Но сила духа — не только качество. Сила духа — своеобразный талант. Есть бездарные в этом отношении. Есть одаренные. Он принадлежал к высокоодаренным. Он слишком уважал в себе человека, чтобы еще при жизни превращаться в окоченелый труп.

Иногда он преднамеренно уходил в философские размышления. Теперь он жалел, что философии, в общем-то, уделял мало внимания, ибо всякая созерцательность томила его. Он любил все живое в конкретных формах.

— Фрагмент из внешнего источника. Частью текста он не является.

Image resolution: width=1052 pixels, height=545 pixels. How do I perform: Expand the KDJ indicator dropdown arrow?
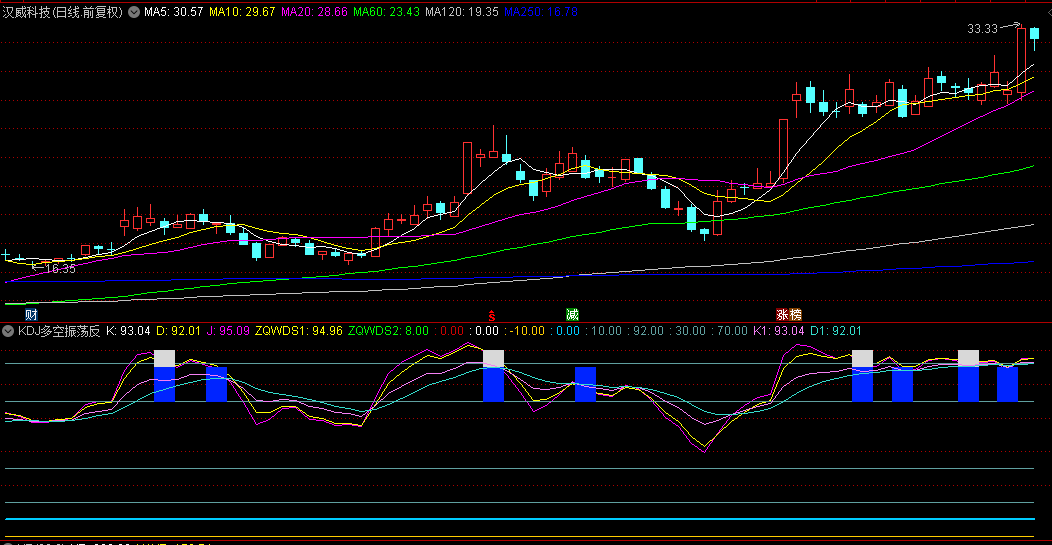(8, 331)
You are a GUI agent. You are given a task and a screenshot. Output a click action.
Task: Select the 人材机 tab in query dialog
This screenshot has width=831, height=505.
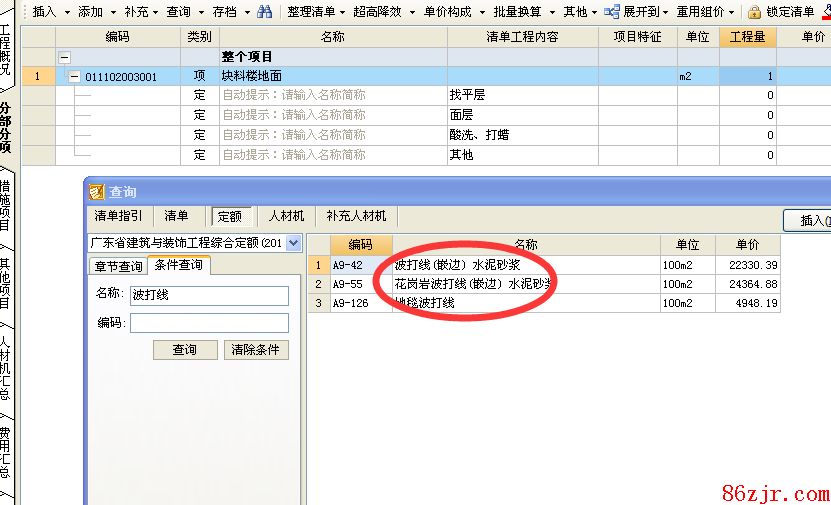[286, 216]
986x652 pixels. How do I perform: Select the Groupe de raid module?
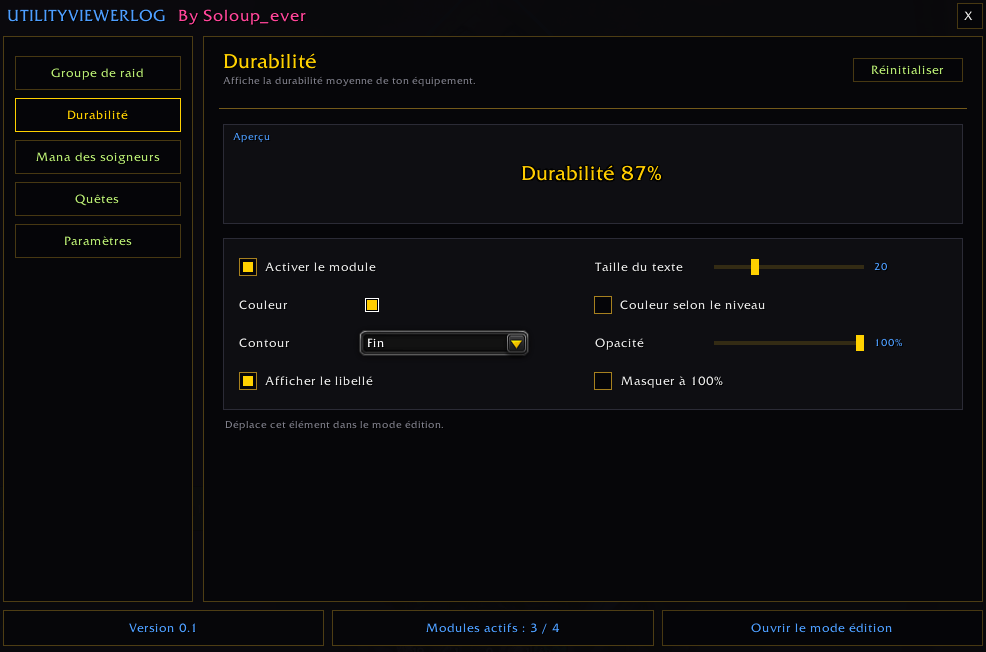coord(97,73)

Искушенный в высоких абстракциях экономической науки (ибо под ними всегда лежало нечто конкретное — отражение классовой борьбы, то, что было близко ему, то, чему он решил отдать всего себя), он с меньшим энтузиазмом относился к абстракциям естественнонаучного порядка. Время, пространство, конечное, бесконечное… В философии тоже извечная борьба.

Некто Николай Кузанский, живший, кажется, еще в пятнадцатом веке, установил относительность всякого движения. То, по всей видимости, был недюжинный ум. Он допускал, что другие звезды так же заселены, как и Земля, и что в человеке отражается бесконечность, и что сфера деятельности человека все время увеличивается. Он разработал свою собственную диалектику, согласно которой все противоположности совпадают: свет и тьма, бытие и небытие. Он выдвинул идею бесконечного расширения вселенной, беспрестанно преодолевающей собственные пределы…

Должно быть, под всем этим кроется что-то значительное. Каким он был, этот Николай Кузанский? Что знают люди о нем? Известно лишь, что был он первым гуманистом. Но самое странное то, что он существовал, ходил среди людей, смотрел в звездное небо, умер, как умирают все… И вот сквозь тьму средневековья сюда, в камеру смертников, прорвалась его мысль, абстрактная мысль, казалось бы, далекая от жестоких классовых битв. А за ним были — Джордано Бруно, Коперник, целая полоса немецкой классической философии, Гегель, Фейербах и, наконец, Маркс и Энгельс…

Да, человек как зеркало — в нем отражается бесконечность. Значит, она должна зачем-то отражаться, и человек обязан отражать ее до последнего вздоха, пока зеркальце не превратится в солнечную пыль.

Позже он вычитал у Маркса о том, что «философия призвана изменить мир». С тех пор он и заинтересовался по-настоящему философией. Изменить мир… С какой страстью мечталось об этом! Можно убить человека, но великую идею убить нельзя, хотя бы на нее ополчились палачи всего света.